Lors de l’été 1973, des DJ afro-américains commencèrent à organiser des fêtes à domicile ou des rassemblements de quartier dans le Bronx. Pour que les gens dansent en permanence lors de ces réunions, ils diffusaient des breakbeats issus d’anciens morceaux de funk et faisaient durer les breaks en passant le breakbeat en boucle. Au cours de ces fêtes, une personne (le hype man) ou le DJ s’emparait du micro et chauffait la foule en scandant des chants rythmés ou des paroles de type « appels et réponses ». Le rôle du hype man connut une hausse de popularité et devint une forme d’art en soi : c’est ainsi que naquit le rap. Dans le même temps, la technologie musicale continua de progresser, permettant aux DJ de sampler des breakbeats pendant plus longtemps et laissant davantage de temps aux rappeurs pour scander sur le beat. Le hip-hop, de manière similaire à la soul auparavant, devint l’expression musicale dominante de la culture noire en Amérique. À tel point qu’au-delà du simple genre musical, l’influence du hip-hop se retrouve de partout dans la culture actuelle, qu’il s’agisse de mode, d’art, de breakdance ou de chorégraphie en passant par les sports, la télévision et le cinéma.

Pionniers et précurseurs

  • DJ Kool Herc
  • Grandmaster Flash and the Furious Five 
  • Fab 5 Freddie
  • Cold Crush Brothers
  • The Sugarhill Gang (“Rapper’s Delight”)
  • Run-DMC 
  • Erik B & Rakim
  • Afrika Baambaataa

Originaire de

Début des années 1980

Alors que le hip-hop gagnait en popularité dans tout le pays, un autre mouvement prenait de l’ampleur dans les clubs underground de Chicago. DJ et producteurs de musique commencèrent à faire leurs expériences avec des sons électroniques et des beats mécaniques, remixant des morceaux disco pour leur intégrer des rythmes plus entraînants, avec des lignes de basse plus prononcées.

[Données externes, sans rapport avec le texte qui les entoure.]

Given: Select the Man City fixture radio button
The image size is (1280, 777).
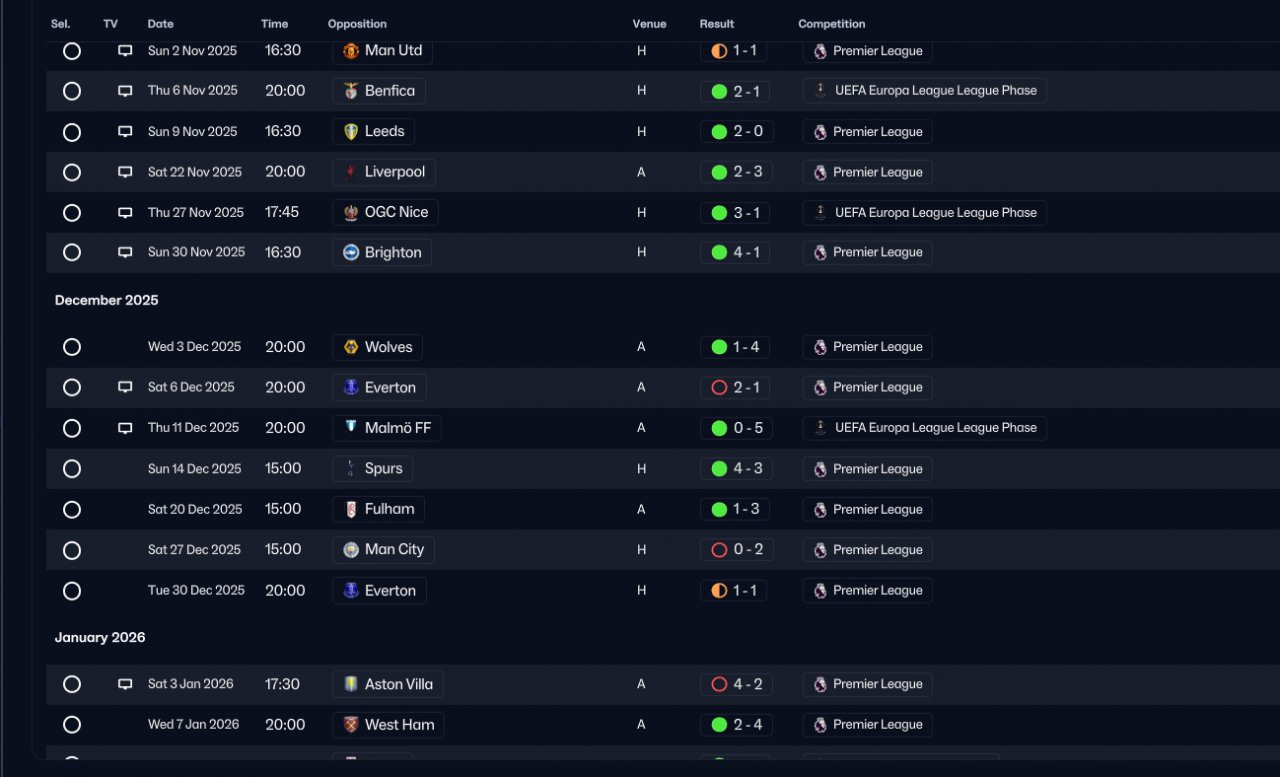Looking at the screenshot, I should tap(72, 550).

La house music était née ! Elle fut rapidement plébiscitée à l’échelle nationale et internationale, et a depuis évolué en une vaste gamme de styles dance et électro. Son influence sur la musique pop d’aujourd’hui ne peut pas être sous-estimée.

Pionniers et précurseurs

  • Frankie Knuckles (“Godfather of House”)
  • Ron Hardy
  • Larry Levan
  • Harry Heard
  • Robert Owens 
  • Fingers Inc.

Lindsay Love-Bivens est responsable des relations artistes et communauté chez Taylor.